→ **What this exercise asks**
**1)** Retype the section of the blog post about the House vote on servicemembers' Supreme Court access that opens with the words containing "You can find" and closes with "consider the legislation.".
**2)** In the blog post about the House vote on servicemembers' Supreme Court access, what kind of vote did the House use to suspend the rules and take up H.R. 3174?
**3)** Proceed with the blog post about the House vote on servicemembers' Supreme Court access from its final line.

→ **Text to read**
Sunday, September 28, 2008

BIG news: House of Representatives passes bill to expand servicemembers' access to SCOTUS

On Saturday, 27 September, the full House of Representatives took up the Equal Justice for Our Military Act, H.R. 3174. By a two-thirds majority voice vote, the House suspended the rules to take up the legislation directly on the floor and to pass it. There was a short debate during which the bill's sponsor -- Rep. Susan Davis -- spoke in favor of it and Rep. Lamar Smith, the ranking Republican on the House Judiciary Committee, argued against it. Rep. Smith opposed the bill going directly to a vote on the House floor without a hearing or committee report and noted that in a letter dated 6 February 2006, then-DOD General Counsel William J. Haynes II opposed the legislation. Norbert Basil MacLean III, who is the principal moving force behind the legislation, retorted that Rep. Smith had an opportunity to hold such hearings himself but didn't: "In the last Congress, Rep. Smith as chairman of the Subcommittee on Courts, Internet & Intellectual Property of the Judiciary Committee outright refused to permit hearings on this subject. The previous Equal Justice for Our Military Act, HR 1364 (109th Congress) sat in his committee for 1 year and 9 months with absolutely no action."

You can find the Congressional Record's account of the debate here and here.

On the Senate side, the Senate Judiciary Committee favorably reported a bill that is identical in all but name, S. 2052. But it remains to be seen when and if the full Senate will consider the legislation.

20 comments:

Mike "No Man" Navarre said...

→ **Entries for locating words and elements**
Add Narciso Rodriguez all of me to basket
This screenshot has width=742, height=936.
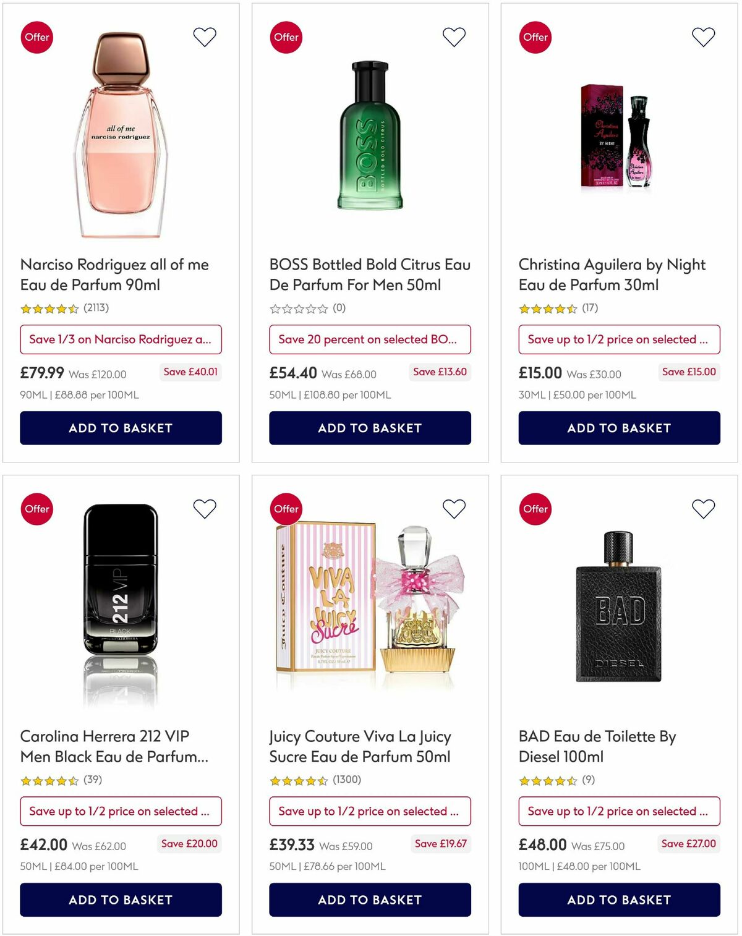[x=121, y=428]
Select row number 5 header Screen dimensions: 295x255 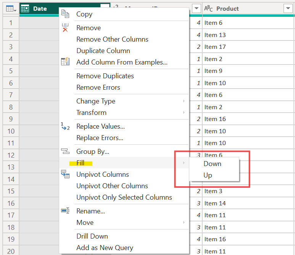pos(11,71)
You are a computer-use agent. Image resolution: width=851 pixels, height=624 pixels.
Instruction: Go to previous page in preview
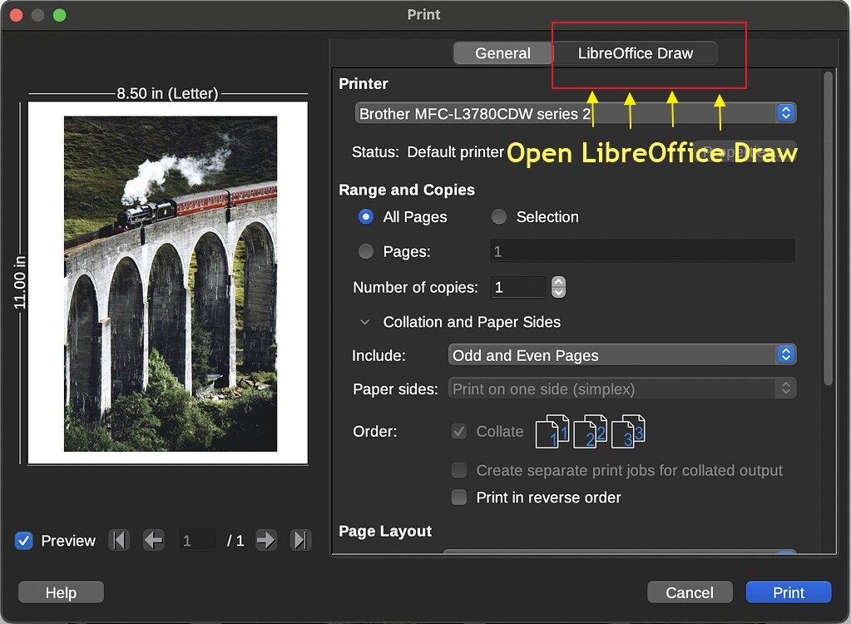(153, 540)
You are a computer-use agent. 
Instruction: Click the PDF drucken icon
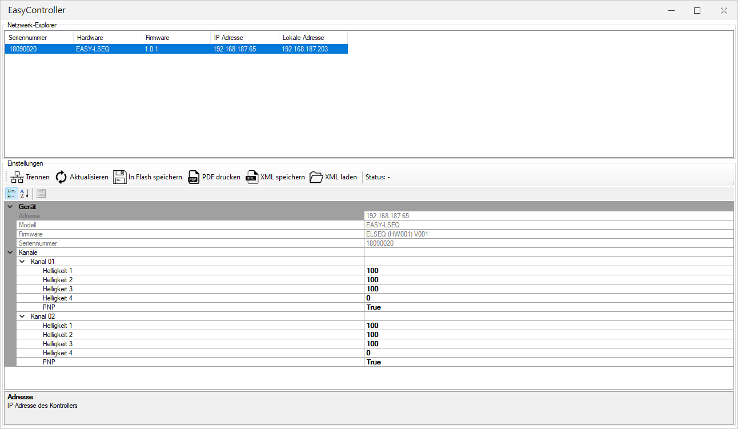[194, 177]
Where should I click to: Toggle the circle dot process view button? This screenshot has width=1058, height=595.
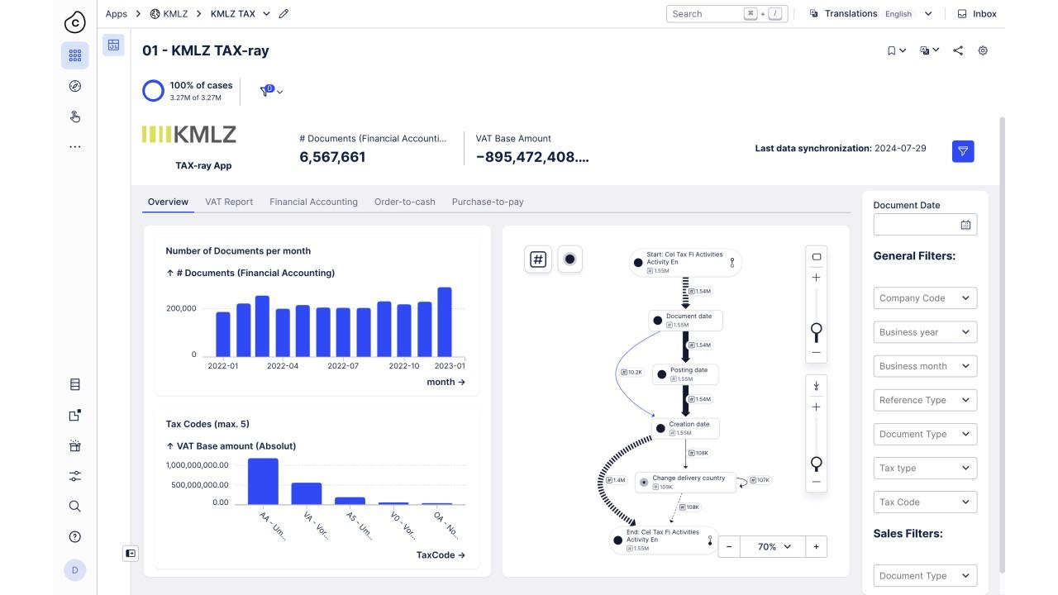(570, 259)
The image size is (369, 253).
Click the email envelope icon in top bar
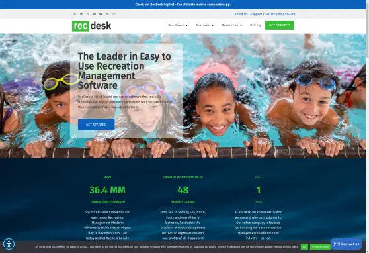coord(95,14)
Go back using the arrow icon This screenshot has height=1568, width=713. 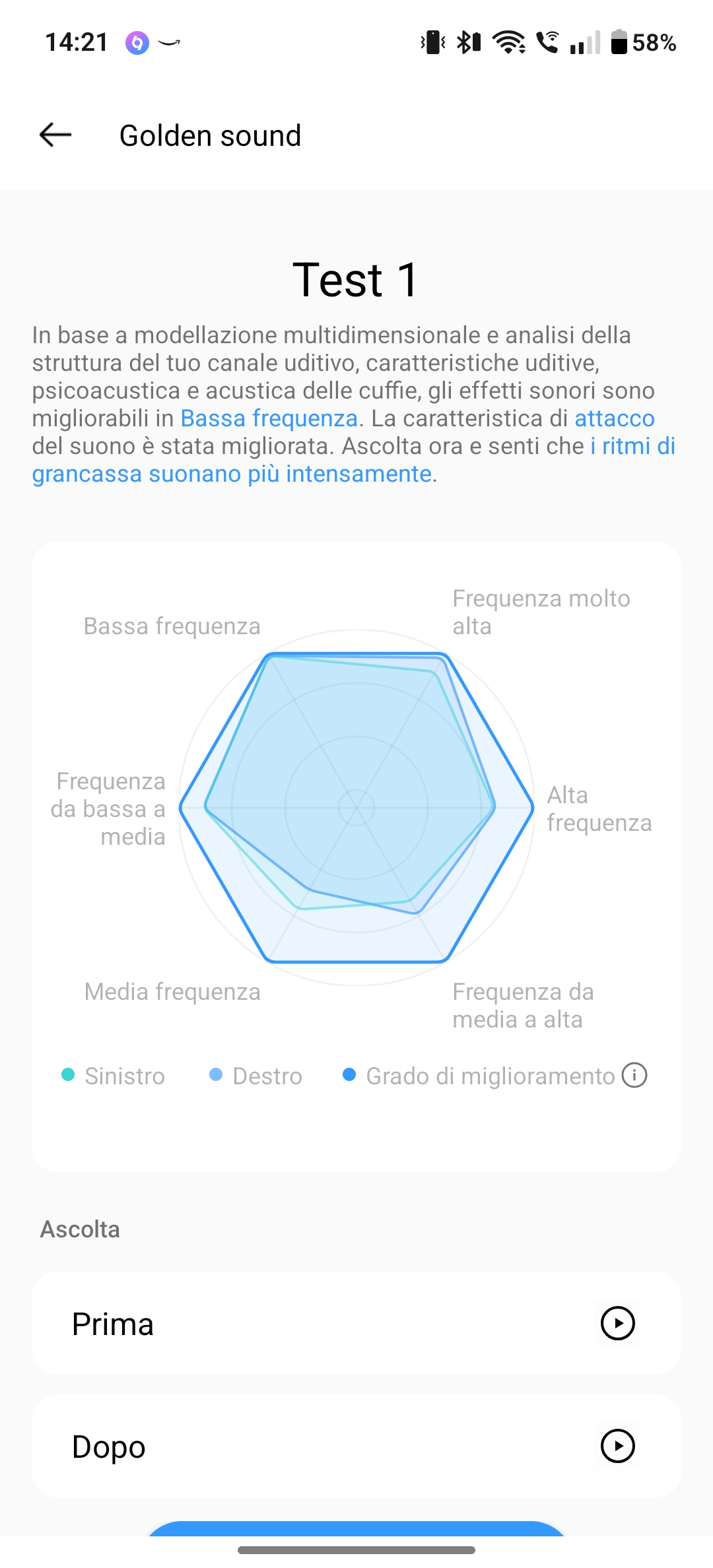[x=55, y=135]
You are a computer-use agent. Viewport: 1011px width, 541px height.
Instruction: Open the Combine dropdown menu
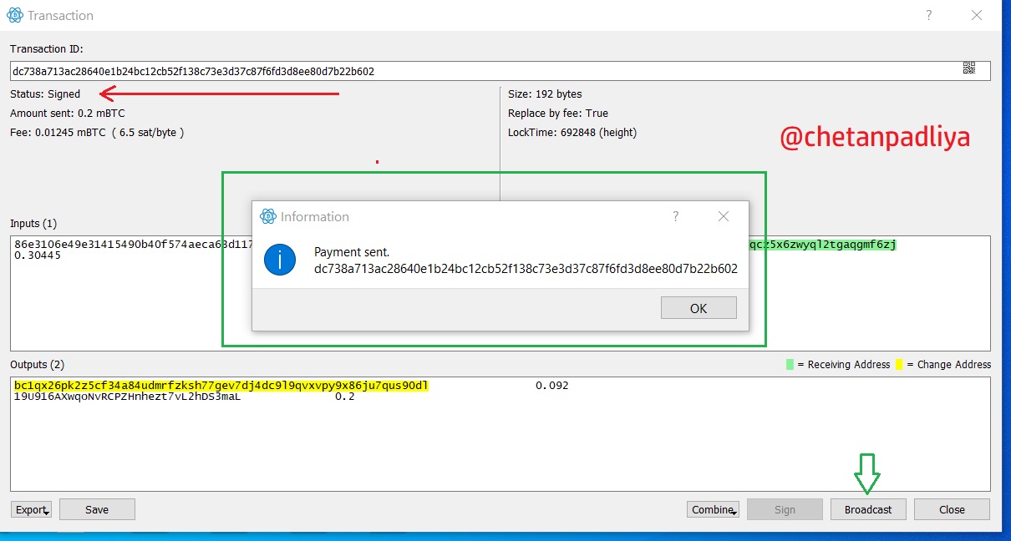tap(714, 509)
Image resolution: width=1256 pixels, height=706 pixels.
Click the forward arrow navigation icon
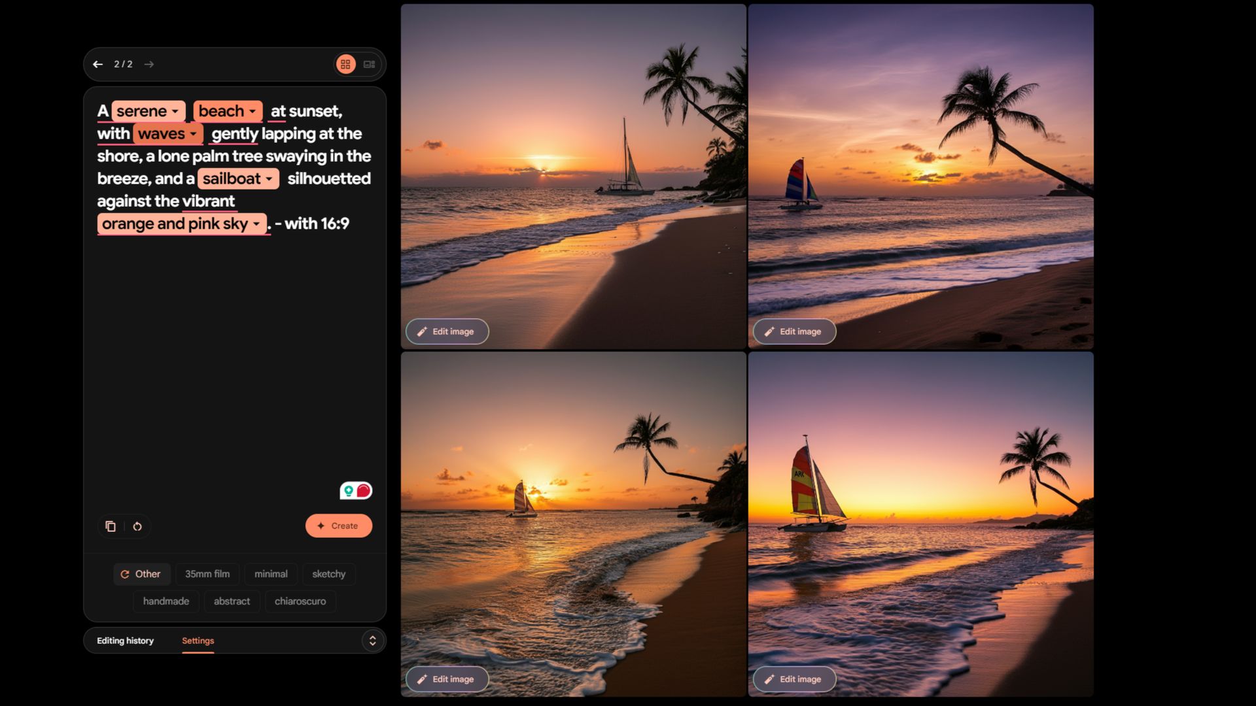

→ **Answers to each task**
**1)**
You can find the Congressional Record's account of the debate here and here.

On the Senate side, the Senate Judiciary Committee favorably reported a bill that is identical in all but name, S. 2052. But it remains to be seen when and if the full Senate will consider the legislation.

**2)** A two-thirds majority voice vote.

**3)**
All statesman (and those representatives for whom the statesman tag doesn't apply) are prone to over use of hyperbole, and, for that matter, generally their ability to speak, but this line from Rep. Smith about the impact of the Equal Justice Act will make even JO'C laugh:

I am told the particular section of the code this bill would amend has not been altered or subjected to a congressional review in a quarter of a century. And yet the bill before us proposes far-reaching and significant changes in terms of expanded appellate rights for servicemembers convicted of wrongdoing.

I doubt that anyone, ebfore this weekend, had ever described the Act as "far-reaching and significant," aside from one commenter on this blog.

Cloudesley Shovell said...

The fact that Congress, or at least the House, had time, on this particular weekend, to vote on this bill demonstrates that whatever turmoil exists in the financial markets, it is not the most important task facing the Govenment. It's about time the importance of military law was appropriately recognized.

Wait a minute . . . I didn't get a harumph outta that guy . . .

John O'Connor said...

I hope that I'm not the "one commentator on this blog" to whom No Man refers.

I actually don't think the quoted material is laughable, or at least probably wasn't one of the top ten most laugahble things said by congressmen this week. I imagine most supporters of the bill would say that the bill would be a "significant change in terms of appellate rights of servicemembers convicted of wrongdoing." I'm not sure I buy that, at least in terms of practical effect.

Dew_Process said...

Pardon my cynicism, but considering the miniscule cases SCOTUS grants cert to in the first place, with one exception, this is probably much adeu about nothing.

The benefit will be in those areas of law where there's a bona fide "split" between CAAF and some other Circuit that's not specifically military-law, related.

Anonymous said...

First, since 1983 the Supreme Court’s doors have been shut to 90 percent of all cases eligible for review by the CAAF. (Military Justice Act of 1983) So under the current system, only 10 percent of cases are currently eligible for cert. by the high court – CAAF only grants review in approximately 10 percent of all cases. This bars the other 90 percent from ever seeking cert.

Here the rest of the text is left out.